Les travaux menés par le psychologue évolutionniste David Buss auprès de plusieurs dizaines de cultures différentes montrent que, dans l'espèce humaine, certains traits sont universellement valorisés chez un partenaire sexuel: la gentillesse, l'intelligence, la bonne santé... Par ailleurs, certaines caractéristiques physiques sont jugées plus attirantes que d'autres, comme la symétrie du visage ou du corps. Mais outre ces facteurs communs aux deux sexes, la théorie de la sélection prédit des différences entre les hommes et les femmes quant à leurs préférences, en raison de la différence dans l'investissement parental entre les deux sexes.

En effet, dans la majorité des cultures, les hommes sont influencés par certains critères morphologiques liés à la fertilité des femmes, comme un jeune âge ou un faible rapport taille-hanche. À l'inverse, aux yeux des femmes, un partenaire est jugé en moyenne plus attractif s'il est plus âgé qu'elles-mêmes; comparativement aux hommes, les caractéristiques physiques sont moins importantes que celles liées au statut social.

Des travaux menés en laboratoire semblent aussi montrer que les humains sont aussi sensibles à de multiples autres facteurs de façon plus ou moins explicite. Une série d'expériences ont ainsi mis en évidence que les êtres humains étaient sensibles aux odeurs. Les femmes rapportent être de meilleure humeur après avoir senti des stéroïdes produits par les glandes sudoripares des aisselles, telles qu'on peut les recueillir chez des hommes adultes.

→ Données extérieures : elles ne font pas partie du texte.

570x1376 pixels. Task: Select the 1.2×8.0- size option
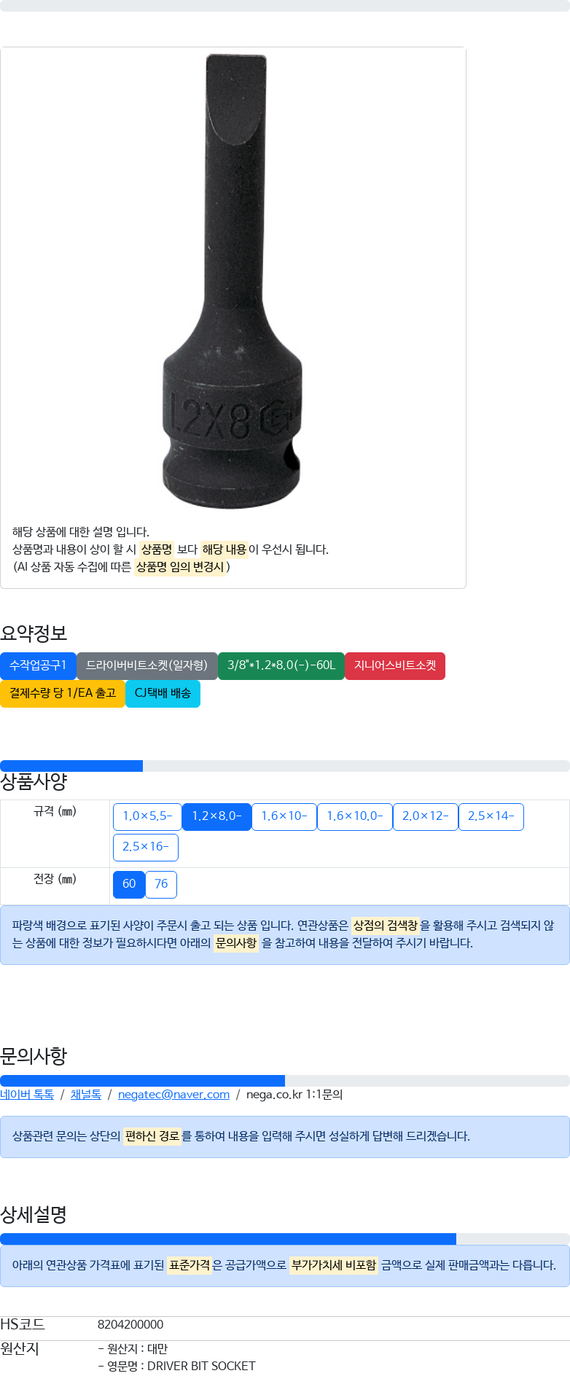[x=216, y=816]
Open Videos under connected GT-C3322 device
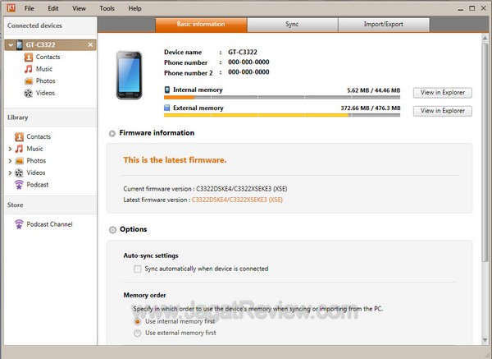Screen dimensions: 492x359 coord(45,93)
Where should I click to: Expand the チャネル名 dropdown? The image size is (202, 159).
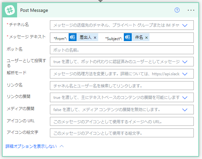pos(185,25)
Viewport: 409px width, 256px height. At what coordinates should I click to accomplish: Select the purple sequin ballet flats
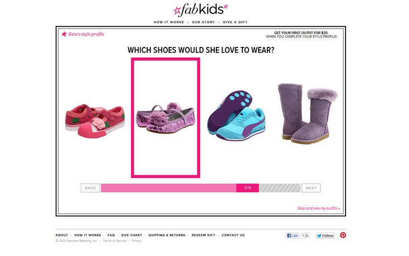pyautogui.click(x=166, y=118)
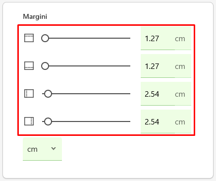Expand the units chevron arrow
Screen dimensions: 216x181
point(54,148)
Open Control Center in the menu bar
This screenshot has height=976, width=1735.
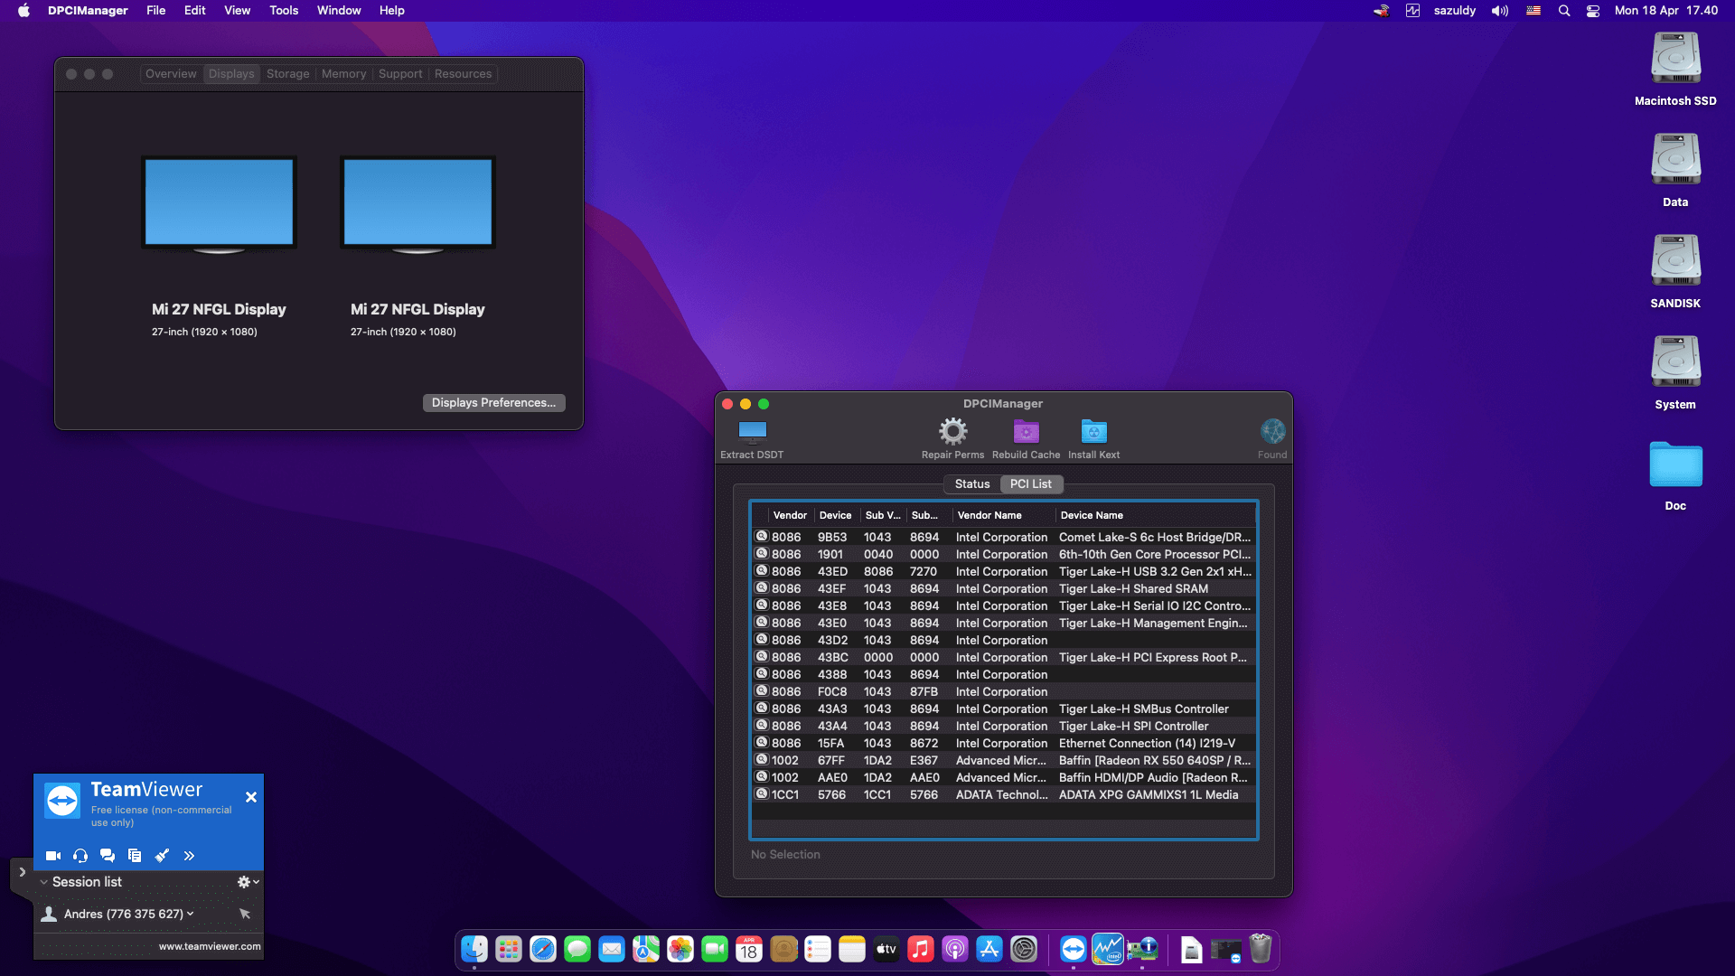click(x=1593, y=11)
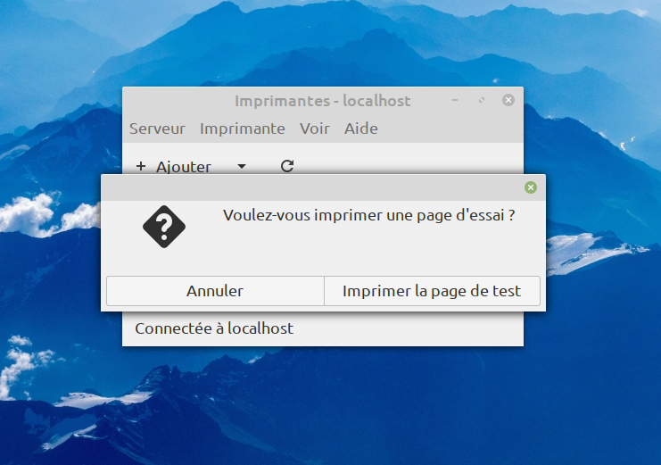Click the plus icon beside Ajouter

coord(140,166)
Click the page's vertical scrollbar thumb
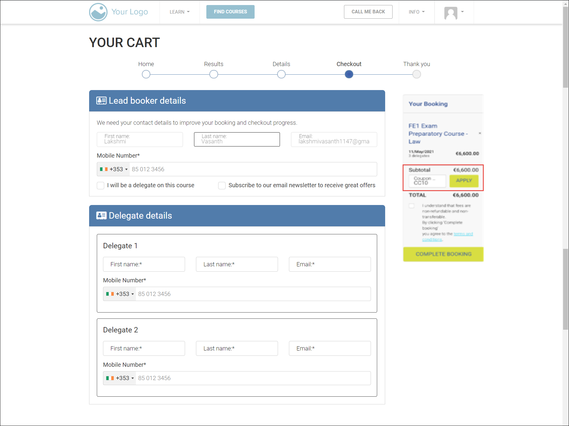The height and width of the screenshot is (426, 569). [565, 47]
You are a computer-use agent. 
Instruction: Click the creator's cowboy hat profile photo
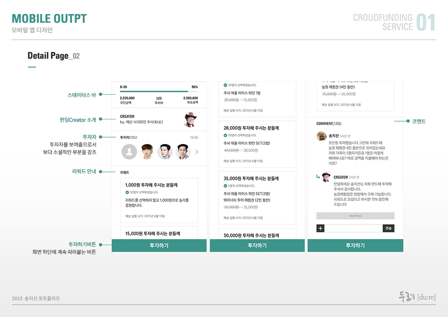(x=191, y=119)
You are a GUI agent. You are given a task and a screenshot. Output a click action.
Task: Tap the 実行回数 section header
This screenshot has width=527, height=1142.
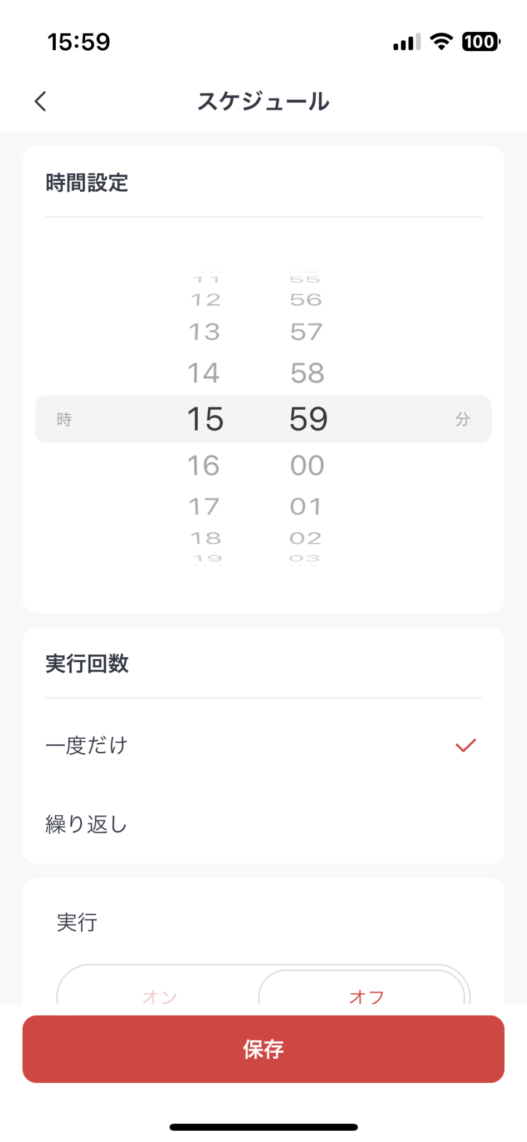(x=87, y=664)
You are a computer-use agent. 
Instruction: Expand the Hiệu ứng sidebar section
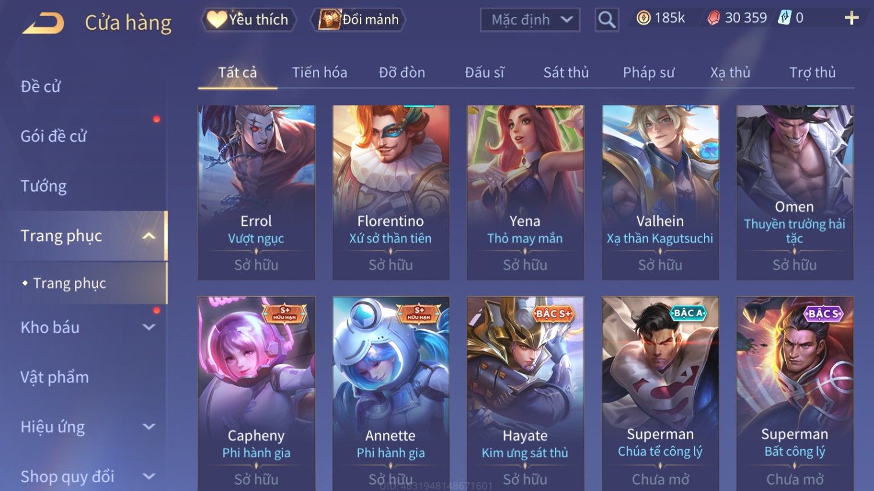point(149,427)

Sans les voir, les femmes préfèrent les odeurs des hommes dont la morphologie est symétrique. Le rôle du baiser sur la bouche est aussi évoqué par Thierry Lodé comme favorisant une exploration du système immunitaire. Enfin, les odeurs semblent aussi utilisées (de façon implicite) pour favoriser la diversité génétique : un individu juge plus agréable une odeur provenant d'une personne de sexe opposé dont le système HLA présente une plus grande dissimilarité avec le sien .

Si le dimorphisme anatomique entre les deux sexes suggère que la sélection sexuelle a un rôle significatif dans l'évolution des traits anatomiques et physiologiques de l'être humain, les conséquences de celle-ci sur les comportements sexuels restent controversées. Les éléments les plus probants viennent des comparaisons trans-culturelles qui montrent que les conséquences comportementales d'une forme de sélection sexuelle dans l'espèce humaine semblent bien universelles -- ce qui n'exclut pas de nombreuses variations tant entre qu'à l'intérieur même de chaque tradition culturelle. Par contre, les mécanismes neurocognitifs sous-jacents restent eux encore peu explorés.